◆ **ASSIGNMENT 1**: In the interview roundup, by how much did CCR Group grow its reinsurance arm in 2020?
◆ **ASSIGNMENT 2**: Retype the part of the interview roundup that begins at the words "This week we" and stops after "the cyber market.".

◆ **QUOTED PASSAGE**:
*** Begin section ***
It’s been another busy week of interviews with industry leaders at The ReInsurer as we tap into the important topics and events that are shaping market dynamics and expectations in the run up to the forthcoming 1.1 renewals.
This week we caught up Aon’s Catherine Mulligan who said the entire (re)insurance industry must work together if it is to increase the circa $1bn of theoretical capacity that currently exists in the cyber market.
Reinsurers have an increasing appetite for cyber business and have invested heavily in building teams, expertise and analytical capabilities in the sector.
According to Mulligan, alternative capital structures and ILS could increasingly play a role in the cyber sector. She noted that a number of collateralised reinsurance transactions have already taken place.
Keeping with ILS, GC Securities’ managing director Cory Anger, said the 144A catastrophe bond market will see new sponsors coming to the market as cedants try to manage the increased pricing in the traditional reinsurance and retro markets and the tightening of collateralized capacity on offer.
The cat bond market has already seen a surge in issuance during the first half of 2020, in part reflecting the high number of three and four year deals that have matured and are seeking renewal within the cat bond market.
However, that only tells part of the story. The collateralized reinsurance and retro market, Anger said, “is under stress” having been affected by the greatest magnitude of unexpected losses within the ILS sector and trapped capital. Investors have grown wary of unmodelled, unexpected losses that have been most apparent in the illiquid ILS strategies.
We also spoke with CCR Group’s Bertrand Labilloy who said despite the impact of the pandemic the group has been able to grow the reinsurance arm by almost 20 percent in 2020, benefitting from price hardening in the last renewals.
Labilloy specifically cited Japan and other markets where CCR Re “has pricing power”, for example, the MENA region.
“We’ve also been able to develop activity in new markets, for example in South Africa and some selected markets in South America,” he added.
Fitch Ratings’ Brian Schneider said the reinsurance industry should brace itself to cover half of the ultimate Covid-19 loss for the industry.
Speaking to The ReInsurer, Schneider said that while a lot of uncertainty looms over the actual outcome of this event, with a lot of the losses tied up in IBNR, the reinsurance sector will play a significant role.
Where Covid-19 is also adding further uncertainty is around reserving. Schneider believes the reserve redundancies are already exhausted for the industry at this point.
He said: “The recent accident years have turned deficient with the cycle really moving into the restoration phase so there’s really no more cookies in the cookie jars at this point.”
ABIR’s John Huff opined that Bermuda’s (re)insurers coped well with the shift to virtual working as the pandemic took hold amid important renewals, with capital raising now a focus ahead of anticipated opportunities from hardening rates.
Sticking with capital raising, James Morris from Barclays said, the hardening market conditions are driving a flurry of capital raising at Lloyd’s from scale-up, start-up and run-off deals.
“We are seeing an abundance of activity,” he said. “We probably have never been busier as a team supporting it. There is a lot going on in the scaleup space and we are supporting many syndicates there. There is the emergence of some start-ups, too, that are really exciting.”
*** End section ***
◆ **DATA EXTRACT**:
*** Begin section ***
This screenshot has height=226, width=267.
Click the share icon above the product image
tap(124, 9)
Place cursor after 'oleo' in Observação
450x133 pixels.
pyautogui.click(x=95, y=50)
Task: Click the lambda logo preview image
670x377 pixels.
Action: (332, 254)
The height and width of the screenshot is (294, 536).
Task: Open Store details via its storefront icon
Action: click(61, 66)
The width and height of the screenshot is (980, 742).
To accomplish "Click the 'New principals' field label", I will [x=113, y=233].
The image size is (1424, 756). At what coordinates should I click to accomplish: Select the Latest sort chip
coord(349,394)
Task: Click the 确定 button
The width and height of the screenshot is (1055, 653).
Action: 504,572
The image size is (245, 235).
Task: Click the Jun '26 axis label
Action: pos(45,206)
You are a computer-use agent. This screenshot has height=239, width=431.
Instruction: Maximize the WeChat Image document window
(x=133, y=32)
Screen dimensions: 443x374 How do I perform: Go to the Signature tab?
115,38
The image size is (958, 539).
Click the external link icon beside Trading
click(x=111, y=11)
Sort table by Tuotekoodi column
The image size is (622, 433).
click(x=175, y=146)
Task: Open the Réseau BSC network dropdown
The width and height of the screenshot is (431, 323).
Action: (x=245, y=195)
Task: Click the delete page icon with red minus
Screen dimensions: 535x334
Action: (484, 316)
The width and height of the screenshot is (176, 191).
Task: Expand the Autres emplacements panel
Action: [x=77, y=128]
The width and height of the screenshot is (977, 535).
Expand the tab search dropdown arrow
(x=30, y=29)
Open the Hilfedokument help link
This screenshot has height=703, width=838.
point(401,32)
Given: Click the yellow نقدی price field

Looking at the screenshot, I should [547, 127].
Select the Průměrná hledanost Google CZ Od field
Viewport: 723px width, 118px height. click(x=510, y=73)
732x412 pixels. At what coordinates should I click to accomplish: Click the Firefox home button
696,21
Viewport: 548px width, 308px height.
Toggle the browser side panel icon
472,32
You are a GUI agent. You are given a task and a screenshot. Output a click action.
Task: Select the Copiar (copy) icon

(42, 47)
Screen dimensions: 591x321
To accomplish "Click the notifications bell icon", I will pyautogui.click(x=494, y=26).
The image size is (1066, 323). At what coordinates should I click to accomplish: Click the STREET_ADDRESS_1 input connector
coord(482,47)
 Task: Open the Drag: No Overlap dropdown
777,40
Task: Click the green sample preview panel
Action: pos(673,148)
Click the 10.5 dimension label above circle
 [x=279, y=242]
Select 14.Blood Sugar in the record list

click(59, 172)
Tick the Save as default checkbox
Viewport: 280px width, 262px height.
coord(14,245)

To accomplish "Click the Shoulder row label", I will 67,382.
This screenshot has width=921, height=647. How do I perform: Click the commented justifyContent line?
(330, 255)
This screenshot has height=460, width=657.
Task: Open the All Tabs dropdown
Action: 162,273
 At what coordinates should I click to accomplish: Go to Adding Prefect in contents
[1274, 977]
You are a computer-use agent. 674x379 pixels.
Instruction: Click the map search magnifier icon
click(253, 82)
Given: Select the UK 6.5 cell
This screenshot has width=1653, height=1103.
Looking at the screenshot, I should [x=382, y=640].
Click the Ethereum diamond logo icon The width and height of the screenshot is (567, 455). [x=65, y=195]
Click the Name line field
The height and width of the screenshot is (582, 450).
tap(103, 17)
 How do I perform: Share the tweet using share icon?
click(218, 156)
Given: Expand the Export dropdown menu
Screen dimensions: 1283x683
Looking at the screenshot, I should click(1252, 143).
*** End section ***
◆ **ANSWER AREA 1**: By almost 20 percent.

◆ **ANSWER AREA 2**:
This week we caught up Aon’s Catherine Mulligan who said the entire (re)insurance industry must work together if it is to increase the circa $1bn of theoretical capacity that currently exists in the cyber market.